■ REQUIRED ACTION: The lines below starting at the line containing "Refresh the environment overview page" and ending at the line containing "Task: Click the meeting security shield icon" are to be repeated exactly, with both ends kept and nothing else added.

*** Opening of DATASET ENTRIES ***

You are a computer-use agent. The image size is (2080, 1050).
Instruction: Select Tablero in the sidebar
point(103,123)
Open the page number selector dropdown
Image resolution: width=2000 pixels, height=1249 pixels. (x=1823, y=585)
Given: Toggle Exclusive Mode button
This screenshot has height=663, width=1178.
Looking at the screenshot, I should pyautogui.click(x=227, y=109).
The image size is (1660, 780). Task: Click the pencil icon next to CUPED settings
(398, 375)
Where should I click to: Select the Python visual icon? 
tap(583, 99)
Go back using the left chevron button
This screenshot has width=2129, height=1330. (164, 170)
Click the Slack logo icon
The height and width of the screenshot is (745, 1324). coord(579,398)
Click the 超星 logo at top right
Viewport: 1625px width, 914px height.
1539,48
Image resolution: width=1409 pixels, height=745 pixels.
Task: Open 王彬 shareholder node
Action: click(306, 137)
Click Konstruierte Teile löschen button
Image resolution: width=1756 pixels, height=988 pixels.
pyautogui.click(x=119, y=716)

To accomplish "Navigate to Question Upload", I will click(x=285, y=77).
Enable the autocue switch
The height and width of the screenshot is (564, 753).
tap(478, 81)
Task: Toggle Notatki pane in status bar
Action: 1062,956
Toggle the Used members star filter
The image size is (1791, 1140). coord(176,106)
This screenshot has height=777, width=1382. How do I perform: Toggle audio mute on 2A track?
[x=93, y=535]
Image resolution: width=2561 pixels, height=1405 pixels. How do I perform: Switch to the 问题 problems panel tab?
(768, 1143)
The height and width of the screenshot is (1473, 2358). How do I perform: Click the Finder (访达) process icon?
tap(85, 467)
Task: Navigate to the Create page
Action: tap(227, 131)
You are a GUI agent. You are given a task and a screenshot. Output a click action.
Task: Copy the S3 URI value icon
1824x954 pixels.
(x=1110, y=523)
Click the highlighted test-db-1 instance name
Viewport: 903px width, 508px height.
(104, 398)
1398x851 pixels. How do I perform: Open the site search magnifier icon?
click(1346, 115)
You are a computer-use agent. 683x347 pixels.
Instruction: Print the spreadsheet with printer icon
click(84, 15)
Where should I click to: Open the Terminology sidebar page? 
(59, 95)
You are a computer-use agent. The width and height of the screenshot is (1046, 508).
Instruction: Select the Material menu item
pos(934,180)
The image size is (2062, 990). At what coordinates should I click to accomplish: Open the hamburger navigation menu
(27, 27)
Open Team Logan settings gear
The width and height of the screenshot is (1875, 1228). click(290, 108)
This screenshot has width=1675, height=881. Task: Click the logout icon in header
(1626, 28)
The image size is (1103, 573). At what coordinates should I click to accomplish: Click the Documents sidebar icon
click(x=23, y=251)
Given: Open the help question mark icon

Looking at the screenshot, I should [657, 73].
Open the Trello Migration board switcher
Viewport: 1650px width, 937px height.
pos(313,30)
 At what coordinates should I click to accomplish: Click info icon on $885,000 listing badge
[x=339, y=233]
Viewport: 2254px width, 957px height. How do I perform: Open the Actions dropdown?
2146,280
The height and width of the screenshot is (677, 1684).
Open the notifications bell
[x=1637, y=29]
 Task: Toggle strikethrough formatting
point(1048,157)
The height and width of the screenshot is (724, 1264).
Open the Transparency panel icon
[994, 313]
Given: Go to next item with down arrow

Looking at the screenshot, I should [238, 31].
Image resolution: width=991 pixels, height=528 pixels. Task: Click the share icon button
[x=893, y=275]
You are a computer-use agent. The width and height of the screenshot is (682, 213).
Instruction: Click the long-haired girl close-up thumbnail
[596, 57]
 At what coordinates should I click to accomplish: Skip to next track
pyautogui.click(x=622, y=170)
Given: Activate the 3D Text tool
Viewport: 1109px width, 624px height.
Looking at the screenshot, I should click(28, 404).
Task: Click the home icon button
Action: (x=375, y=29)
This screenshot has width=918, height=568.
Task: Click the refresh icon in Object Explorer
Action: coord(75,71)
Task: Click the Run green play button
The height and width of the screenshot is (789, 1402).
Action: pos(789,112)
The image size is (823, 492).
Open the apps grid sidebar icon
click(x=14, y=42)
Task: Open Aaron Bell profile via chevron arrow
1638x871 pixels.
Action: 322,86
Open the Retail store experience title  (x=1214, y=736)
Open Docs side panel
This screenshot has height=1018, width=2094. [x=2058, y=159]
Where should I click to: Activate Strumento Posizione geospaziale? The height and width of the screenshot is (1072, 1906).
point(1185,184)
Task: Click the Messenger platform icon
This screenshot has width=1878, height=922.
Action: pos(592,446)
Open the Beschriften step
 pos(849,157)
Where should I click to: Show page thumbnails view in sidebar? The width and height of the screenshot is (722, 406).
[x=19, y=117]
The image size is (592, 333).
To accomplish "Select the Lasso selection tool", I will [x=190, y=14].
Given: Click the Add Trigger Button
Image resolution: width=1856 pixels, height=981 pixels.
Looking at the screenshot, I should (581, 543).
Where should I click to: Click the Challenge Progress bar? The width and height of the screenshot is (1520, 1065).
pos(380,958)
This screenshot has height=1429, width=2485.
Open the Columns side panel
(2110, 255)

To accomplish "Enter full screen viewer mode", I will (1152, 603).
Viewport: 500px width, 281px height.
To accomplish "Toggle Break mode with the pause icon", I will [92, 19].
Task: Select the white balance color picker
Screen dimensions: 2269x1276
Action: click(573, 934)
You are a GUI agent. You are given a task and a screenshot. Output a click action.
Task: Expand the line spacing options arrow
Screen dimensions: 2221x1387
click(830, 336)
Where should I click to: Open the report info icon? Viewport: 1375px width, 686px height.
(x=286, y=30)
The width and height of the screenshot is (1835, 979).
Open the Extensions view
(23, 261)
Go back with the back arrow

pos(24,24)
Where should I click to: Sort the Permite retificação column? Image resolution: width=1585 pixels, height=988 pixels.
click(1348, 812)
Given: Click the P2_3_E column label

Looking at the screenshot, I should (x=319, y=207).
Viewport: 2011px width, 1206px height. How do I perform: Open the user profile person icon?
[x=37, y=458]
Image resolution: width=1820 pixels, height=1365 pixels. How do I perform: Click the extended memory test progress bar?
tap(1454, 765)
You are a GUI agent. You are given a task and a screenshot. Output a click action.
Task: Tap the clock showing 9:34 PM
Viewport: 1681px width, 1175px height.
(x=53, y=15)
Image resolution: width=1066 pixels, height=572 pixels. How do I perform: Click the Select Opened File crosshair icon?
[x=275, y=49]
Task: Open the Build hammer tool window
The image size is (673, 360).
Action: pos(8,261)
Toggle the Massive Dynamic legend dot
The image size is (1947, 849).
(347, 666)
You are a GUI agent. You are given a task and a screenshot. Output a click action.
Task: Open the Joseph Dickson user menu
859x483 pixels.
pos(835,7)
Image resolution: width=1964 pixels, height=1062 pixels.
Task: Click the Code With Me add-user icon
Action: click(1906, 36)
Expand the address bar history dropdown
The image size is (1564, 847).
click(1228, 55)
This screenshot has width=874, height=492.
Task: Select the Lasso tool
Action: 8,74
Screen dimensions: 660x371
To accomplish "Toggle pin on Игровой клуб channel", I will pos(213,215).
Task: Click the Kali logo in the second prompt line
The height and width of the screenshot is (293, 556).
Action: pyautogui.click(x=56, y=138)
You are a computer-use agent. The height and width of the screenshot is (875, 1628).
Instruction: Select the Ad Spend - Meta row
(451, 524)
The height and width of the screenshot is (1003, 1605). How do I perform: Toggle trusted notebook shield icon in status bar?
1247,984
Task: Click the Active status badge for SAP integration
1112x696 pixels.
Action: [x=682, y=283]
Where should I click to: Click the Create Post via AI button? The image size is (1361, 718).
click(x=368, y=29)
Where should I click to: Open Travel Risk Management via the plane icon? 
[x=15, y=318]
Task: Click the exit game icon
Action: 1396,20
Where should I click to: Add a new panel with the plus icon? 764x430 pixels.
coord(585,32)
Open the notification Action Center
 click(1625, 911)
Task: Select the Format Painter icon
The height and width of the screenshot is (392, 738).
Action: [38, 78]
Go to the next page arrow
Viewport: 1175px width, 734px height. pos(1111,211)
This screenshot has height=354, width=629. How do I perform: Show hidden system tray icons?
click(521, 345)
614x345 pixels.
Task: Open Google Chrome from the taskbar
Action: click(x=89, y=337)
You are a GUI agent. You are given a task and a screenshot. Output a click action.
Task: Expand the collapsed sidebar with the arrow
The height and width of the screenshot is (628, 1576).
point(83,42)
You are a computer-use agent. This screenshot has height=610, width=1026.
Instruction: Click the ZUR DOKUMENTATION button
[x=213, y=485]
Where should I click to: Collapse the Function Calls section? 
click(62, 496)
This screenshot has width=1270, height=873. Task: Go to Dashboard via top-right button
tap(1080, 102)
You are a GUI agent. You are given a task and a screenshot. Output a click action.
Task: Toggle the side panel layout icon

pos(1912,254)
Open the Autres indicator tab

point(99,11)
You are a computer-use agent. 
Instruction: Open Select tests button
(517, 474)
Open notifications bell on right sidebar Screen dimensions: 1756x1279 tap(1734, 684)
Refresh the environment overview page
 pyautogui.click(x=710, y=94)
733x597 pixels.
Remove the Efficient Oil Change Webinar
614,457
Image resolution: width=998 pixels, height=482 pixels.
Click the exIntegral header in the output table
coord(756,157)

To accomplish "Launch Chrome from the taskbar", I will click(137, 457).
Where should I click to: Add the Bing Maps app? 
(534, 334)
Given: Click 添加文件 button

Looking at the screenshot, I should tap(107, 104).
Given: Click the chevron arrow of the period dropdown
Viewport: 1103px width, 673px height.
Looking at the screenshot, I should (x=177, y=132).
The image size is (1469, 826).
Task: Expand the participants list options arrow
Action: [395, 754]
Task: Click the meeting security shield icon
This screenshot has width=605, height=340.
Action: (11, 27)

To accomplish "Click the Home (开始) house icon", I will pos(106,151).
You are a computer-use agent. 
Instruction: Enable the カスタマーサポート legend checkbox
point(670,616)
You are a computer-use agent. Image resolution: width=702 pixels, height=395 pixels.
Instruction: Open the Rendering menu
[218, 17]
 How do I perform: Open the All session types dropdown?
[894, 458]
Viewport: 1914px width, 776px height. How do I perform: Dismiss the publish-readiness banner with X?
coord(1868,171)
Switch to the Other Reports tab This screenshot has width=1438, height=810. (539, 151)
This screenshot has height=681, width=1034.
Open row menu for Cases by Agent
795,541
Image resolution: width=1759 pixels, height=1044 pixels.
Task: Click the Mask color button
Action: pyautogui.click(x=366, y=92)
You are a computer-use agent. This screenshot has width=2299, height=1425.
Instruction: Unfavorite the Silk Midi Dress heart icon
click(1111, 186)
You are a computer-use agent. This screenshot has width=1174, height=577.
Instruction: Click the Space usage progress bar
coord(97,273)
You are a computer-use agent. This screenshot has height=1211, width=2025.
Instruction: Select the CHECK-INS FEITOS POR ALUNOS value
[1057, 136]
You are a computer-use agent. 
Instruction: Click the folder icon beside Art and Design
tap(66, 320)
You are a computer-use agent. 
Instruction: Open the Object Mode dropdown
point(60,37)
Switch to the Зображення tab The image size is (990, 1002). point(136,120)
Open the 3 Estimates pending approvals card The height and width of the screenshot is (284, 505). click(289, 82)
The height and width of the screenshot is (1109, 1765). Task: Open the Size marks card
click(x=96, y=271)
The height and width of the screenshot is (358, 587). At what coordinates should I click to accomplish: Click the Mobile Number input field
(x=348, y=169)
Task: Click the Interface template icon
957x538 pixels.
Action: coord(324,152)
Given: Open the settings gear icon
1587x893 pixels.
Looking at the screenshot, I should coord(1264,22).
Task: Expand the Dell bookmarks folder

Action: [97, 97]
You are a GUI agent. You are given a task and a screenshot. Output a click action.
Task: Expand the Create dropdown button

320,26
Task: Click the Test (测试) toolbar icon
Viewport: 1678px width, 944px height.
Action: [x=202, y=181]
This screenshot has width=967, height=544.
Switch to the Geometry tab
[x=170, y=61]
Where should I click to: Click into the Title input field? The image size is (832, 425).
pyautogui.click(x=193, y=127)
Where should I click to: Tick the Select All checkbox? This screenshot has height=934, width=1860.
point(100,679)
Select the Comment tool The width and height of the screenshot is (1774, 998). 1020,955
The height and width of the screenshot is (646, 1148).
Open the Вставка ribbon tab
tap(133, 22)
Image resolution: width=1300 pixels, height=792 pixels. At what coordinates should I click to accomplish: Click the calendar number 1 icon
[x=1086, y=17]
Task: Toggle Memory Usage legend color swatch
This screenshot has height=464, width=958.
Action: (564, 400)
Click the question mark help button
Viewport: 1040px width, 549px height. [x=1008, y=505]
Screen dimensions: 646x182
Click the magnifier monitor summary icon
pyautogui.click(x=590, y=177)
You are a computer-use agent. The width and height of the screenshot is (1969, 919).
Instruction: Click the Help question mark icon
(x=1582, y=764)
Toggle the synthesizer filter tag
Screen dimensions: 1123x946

*** Close of DATASET ENTRIES ***

■ SOLUTION TO THE EXERCISE:
Refresh the environment overview page
 pyautogui.click(x=710, y=94)
733x597 pixels.
Remove the Efficient Oil Change Webinar
614,457
Image resolution: width=998 pixels, height=482 pixels.
Click the exIntegral header in the output table
coord(756,157)

To accomplish "Launch Chrome from the taskbar", I will click(137, 457).
Where should I click to: Add the Bing Maps app? 
(534, 334)
Given: Click 添加文件 button

Looking at the screenshot, I should tap(107, 104).
Given: Click the chevron arrow of the period dropdown
Viewport: 1103px width, 673px height.
Looking at the screenshot, I should (x=177, y=132).
The image size is (1469, 826).
Task: Expand the participants list options arrow
Action: [395, 754]
Task: Click the meeting security shield icon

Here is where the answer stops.